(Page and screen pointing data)
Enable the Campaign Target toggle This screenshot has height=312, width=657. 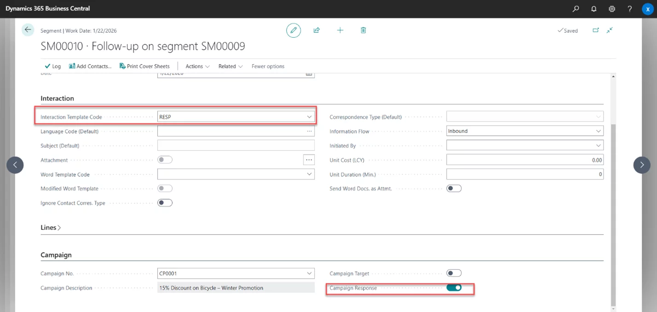454,273
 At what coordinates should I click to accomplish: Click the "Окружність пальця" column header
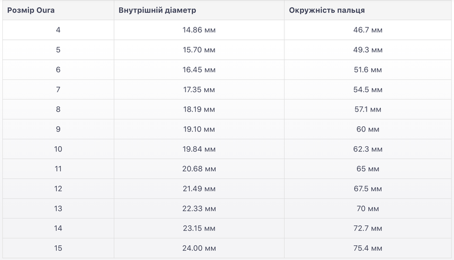(x=326, y=10)
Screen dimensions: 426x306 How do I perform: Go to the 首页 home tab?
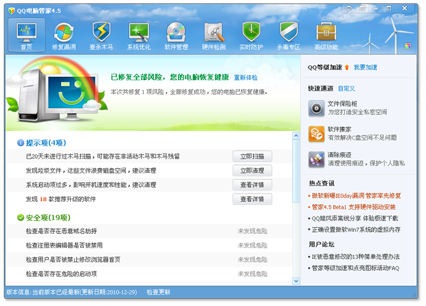click(26, 36)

▶ _TASK OBJECTIVE_: Copy out every line word for word, starting at the line containing "At what coordinates" and continuing through the last of the lines, including both ends. Leave the pictures out of the answer.

▶ _RESULT OF THE EXERCISE_:
 At what coordinates should I click to accomplish: Click the "Окружність пальця" column header
(x=326, y=10)
Screen dimensions: 426x306 How do I perform: Go to the 首页 home tab?
click(26, 36)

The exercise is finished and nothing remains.